Directions for this task >> Line by line, check the data for the string "help" and state how many lines have it, nothing more.

--

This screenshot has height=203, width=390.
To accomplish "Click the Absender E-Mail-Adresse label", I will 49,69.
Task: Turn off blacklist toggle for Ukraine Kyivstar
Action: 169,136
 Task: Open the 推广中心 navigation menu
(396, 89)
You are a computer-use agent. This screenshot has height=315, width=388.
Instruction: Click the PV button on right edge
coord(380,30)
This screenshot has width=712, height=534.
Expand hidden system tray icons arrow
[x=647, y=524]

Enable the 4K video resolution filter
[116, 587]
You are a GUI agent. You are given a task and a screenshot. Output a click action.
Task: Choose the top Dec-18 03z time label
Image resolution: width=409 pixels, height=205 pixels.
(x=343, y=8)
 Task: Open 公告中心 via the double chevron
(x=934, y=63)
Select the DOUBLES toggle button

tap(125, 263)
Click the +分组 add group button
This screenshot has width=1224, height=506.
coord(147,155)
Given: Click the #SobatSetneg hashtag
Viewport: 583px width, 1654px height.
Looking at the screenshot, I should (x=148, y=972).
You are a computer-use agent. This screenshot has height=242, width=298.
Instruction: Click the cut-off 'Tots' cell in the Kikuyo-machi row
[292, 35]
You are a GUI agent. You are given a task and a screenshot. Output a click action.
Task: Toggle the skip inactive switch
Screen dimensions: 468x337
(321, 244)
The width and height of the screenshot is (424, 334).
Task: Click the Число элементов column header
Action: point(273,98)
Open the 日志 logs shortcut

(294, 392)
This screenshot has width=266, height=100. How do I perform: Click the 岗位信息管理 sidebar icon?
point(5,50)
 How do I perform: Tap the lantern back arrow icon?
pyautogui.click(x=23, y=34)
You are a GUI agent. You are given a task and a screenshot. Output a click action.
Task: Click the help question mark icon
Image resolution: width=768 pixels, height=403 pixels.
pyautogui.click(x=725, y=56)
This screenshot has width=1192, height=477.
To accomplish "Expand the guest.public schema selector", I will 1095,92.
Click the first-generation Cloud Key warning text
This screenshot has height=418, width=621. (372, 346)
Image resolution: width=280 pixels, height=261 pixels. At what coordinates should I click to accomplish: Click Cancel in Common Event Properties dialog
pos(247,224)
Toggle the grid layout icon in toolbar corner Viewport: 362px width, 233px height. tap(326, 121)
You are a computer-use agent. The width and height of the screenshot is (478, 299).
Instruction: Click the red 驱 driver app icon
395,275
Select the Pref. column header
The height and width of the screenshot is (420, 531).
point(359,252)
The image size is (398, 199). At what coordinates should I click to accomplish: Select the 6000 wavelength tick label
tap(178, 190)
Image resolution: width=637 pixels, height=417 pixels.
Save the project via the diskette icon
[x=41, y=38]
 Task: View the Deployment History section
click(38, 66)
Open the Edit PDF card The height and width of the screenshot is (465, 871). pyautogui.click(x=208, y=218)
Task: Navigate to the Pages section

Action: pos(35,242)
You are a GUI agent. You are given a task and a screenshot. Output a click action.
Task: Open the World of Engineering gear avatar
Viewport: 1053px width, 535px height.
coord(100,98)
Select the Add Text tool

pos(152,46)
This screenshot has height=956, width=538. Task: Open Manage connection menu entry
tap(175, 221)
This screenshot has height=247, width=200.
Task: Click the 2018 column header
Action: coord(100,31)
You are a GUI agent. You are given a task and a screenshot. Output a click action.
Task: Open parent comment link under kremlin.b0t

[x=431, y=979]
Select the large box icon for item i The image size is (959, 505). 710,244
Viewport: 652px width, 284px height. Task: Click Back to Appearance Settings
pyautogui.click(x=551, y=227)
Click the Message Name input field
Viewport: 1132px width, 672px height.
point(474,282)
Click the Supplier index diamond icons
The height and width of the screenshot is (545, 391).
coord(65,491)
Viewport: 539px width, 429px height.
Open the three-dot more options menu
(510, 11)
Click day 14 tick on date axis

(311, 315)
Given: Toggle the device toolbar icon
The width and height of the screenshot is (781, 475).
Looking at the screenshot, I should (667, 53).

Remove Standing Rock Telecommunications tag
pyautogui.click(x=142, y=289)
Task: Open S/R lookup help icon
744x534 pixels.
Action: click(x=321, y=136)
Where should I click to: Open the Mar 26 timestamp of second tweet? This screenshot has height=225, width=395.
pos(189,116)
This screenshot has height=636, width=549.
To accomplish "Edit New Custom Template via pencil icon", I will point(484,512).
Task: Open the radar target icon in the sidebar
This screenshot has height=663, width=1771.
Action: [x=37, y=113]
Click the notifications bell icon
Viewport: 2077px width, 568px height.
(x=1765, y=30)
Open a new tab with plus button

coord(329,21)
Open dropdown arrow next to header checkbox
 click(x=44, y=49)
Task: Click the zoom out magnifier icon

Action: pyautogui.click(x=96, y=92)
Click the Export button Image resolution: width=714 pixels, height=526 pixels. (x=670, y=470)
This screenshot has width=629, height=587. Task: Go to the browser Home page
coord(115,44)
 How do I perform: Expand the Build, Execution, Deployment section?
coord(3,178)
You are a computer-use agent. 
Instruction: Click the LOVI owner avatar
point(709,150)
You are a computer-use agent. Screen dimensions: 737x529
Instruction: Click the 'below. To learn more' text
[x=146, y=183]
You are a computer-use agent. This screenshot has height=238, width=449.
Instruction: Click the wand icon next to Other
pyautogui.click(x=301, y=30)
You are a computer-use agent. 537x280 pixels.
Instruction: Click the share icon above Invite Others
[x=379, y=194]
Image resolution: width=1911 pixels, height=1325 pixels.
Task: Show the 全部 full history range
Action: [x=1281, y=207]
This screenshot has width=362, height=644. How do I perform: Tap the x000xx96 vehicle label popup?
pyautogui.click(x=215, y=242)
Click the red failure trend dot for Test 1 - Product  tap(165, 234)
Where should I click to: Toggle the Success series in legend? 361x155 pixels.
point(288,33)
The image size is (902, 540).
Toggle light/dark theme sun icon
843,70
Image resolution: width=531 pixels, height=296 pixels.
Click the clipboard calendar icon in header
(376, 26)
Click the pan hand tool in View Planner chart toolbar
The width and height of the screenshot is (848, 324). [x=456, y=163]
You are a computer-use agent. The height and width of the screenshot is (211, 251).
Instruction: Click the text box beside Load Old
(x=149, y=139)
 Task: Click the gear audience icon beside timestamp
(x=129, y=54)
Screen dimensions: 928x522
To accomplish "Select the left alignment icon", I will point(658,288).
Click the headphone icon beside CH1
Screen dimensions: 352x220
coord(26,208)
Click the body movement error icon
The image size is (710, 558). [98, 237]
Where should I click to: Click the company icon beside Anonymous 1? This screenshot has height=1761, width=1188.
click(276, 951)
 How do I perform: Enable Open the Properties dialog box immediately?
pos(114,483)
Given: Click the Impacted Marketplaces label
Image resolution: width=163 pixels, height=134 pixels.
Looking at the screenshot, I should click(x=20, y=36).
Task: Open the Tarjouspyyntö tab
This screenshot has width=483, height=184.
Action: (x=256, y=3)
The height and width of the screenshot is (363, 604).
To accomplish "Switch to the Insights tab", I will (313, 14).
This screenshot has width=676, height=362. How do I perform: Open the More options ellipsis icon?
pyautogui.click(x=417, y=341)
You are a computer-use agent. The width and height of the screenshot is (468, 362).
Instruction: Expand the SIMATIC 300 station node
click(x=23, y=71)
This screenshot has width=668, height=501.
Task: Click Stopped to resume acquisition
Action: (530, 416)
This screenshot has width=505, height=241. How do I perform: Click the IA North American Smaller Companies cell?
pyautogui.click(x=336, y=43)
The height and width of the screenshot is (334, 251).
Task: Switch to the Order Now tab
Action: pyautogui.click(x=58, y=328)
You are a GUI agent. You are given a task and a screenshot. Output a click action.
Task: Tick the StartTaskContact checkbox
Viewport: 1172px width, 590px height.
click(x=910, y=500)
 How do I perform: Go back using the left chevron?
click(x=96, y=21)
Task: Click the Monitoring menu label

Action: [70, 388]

--

Answer to the exercise >> 2